◆ Task to carry out: Within the data that follows, how many lines carry the string "computer"? Give the number alone.

──────────

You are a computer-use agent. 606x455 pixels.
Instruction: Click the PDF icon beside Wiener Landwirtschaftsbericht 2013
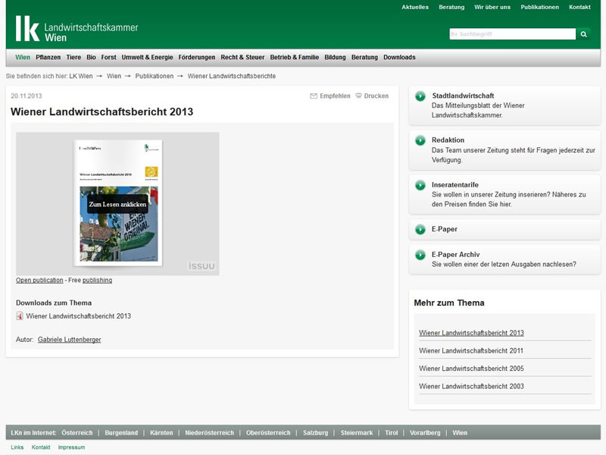20,316
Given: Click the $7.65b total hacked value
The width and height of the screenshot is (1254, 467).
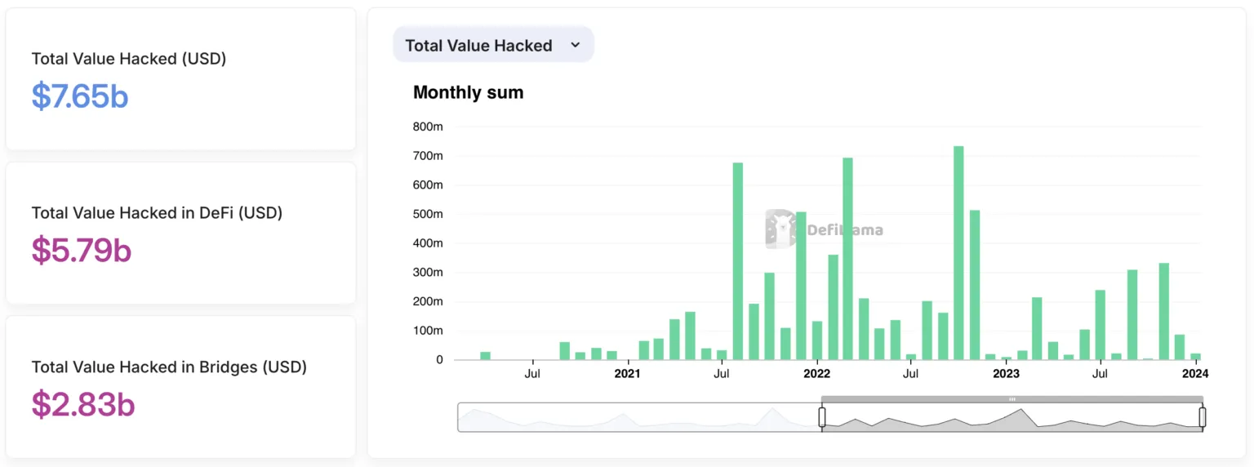Looking at the screenshot, I should (x=80, y=96).
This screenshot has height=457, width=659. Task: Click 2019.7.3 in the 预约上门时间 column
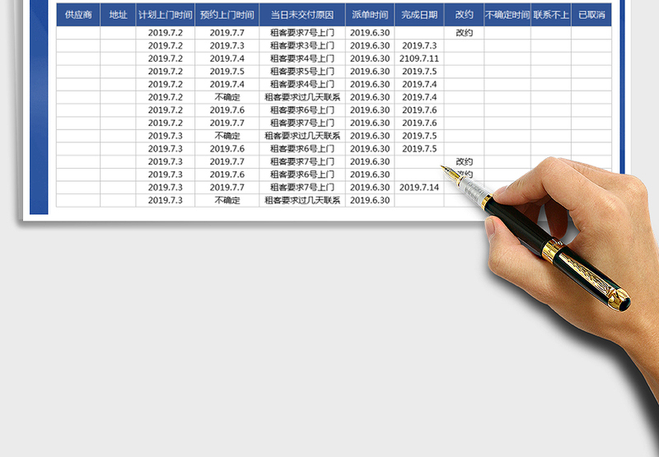[x=227, y=46]
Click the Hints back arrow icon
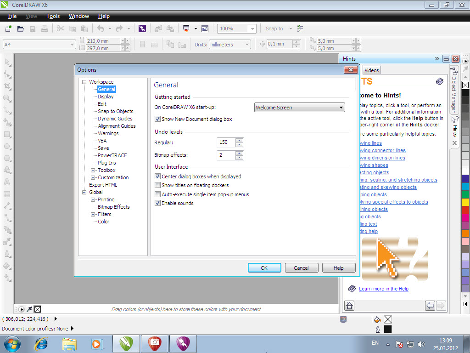Image resolution: width=470 pixels, height=353 pixels. pos(430,305)
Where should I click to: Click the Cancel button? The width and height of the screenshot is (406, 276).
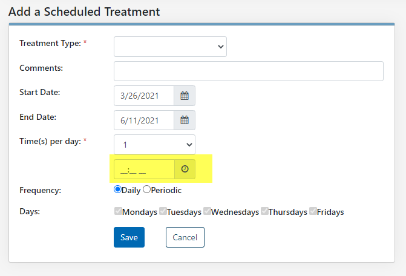point(185,237)

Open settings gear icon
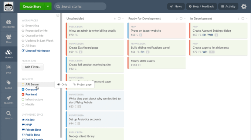244,7
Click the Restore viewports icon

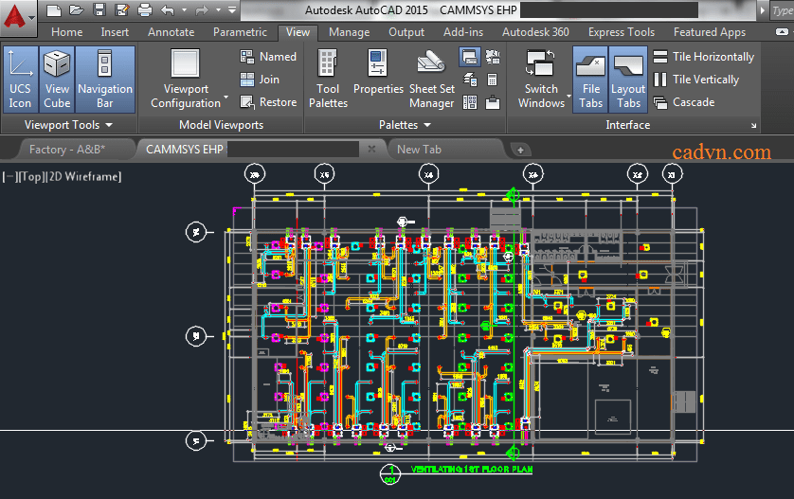click(x=248, y=102)
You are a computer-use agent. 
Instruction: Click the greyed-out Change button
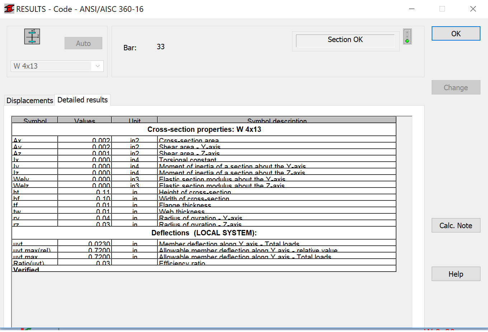(x=455, y=88)
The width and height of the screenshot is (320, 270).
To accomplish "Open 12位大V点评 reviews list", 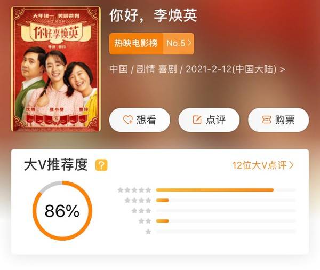I will (263, 165).
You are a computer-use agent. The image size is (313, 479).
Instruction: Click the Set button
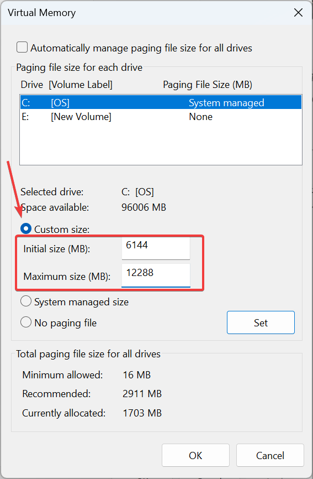pyautogui.click(x=261, y=322)
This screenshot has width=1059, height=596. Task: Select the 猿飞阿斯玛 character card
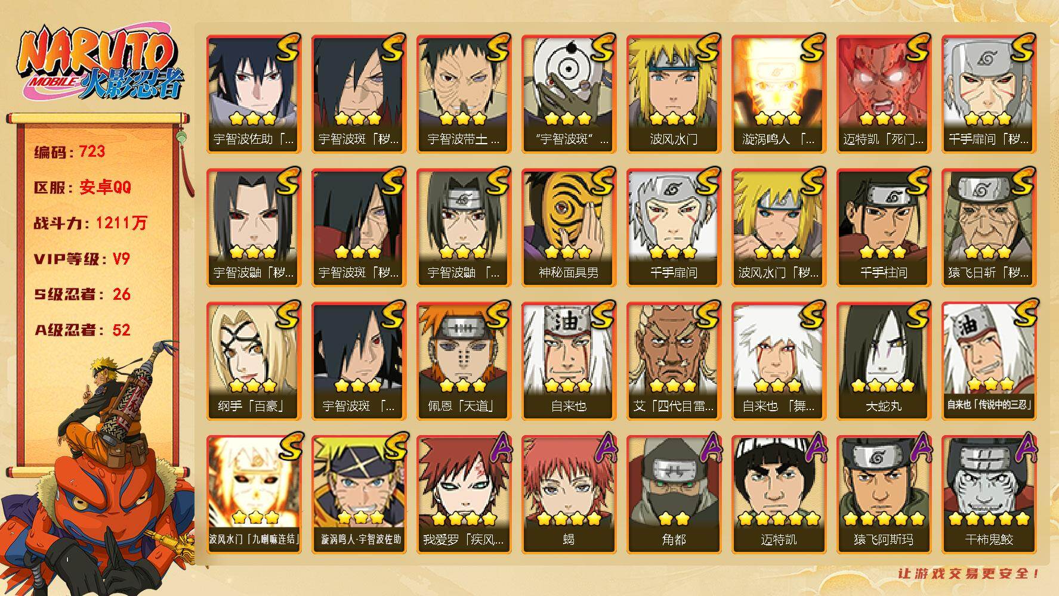884,494
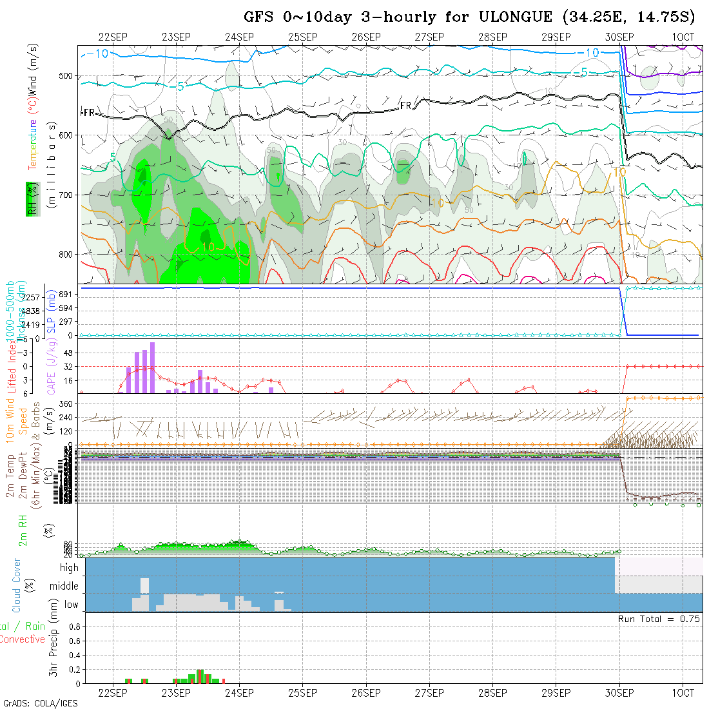Click the green RH (%) legend label
Screen dimensions: 709x709
pyautogui.click(x=30, y=199)
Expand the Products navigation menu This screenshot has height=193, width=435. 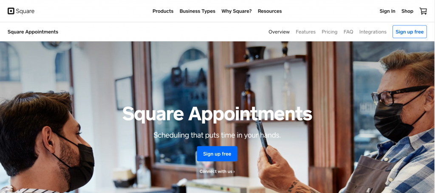(163, 11)
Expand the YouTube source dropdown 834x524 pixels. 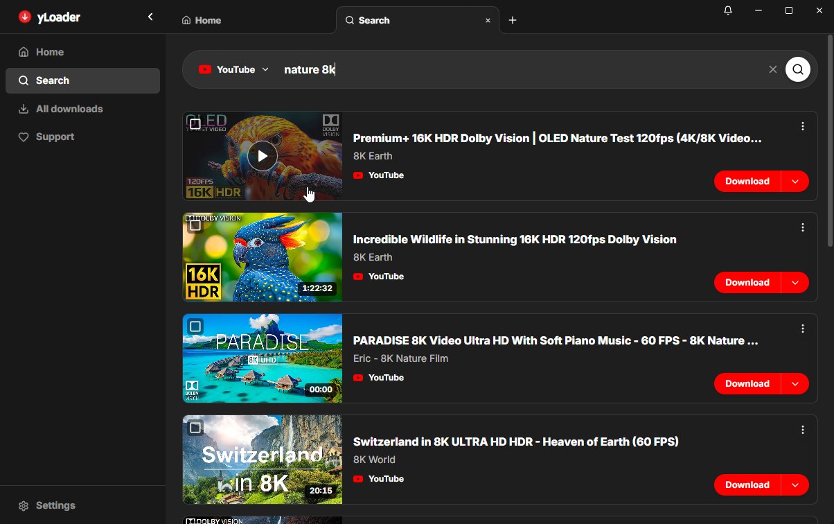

──────────

◆ Answer to this problem: 3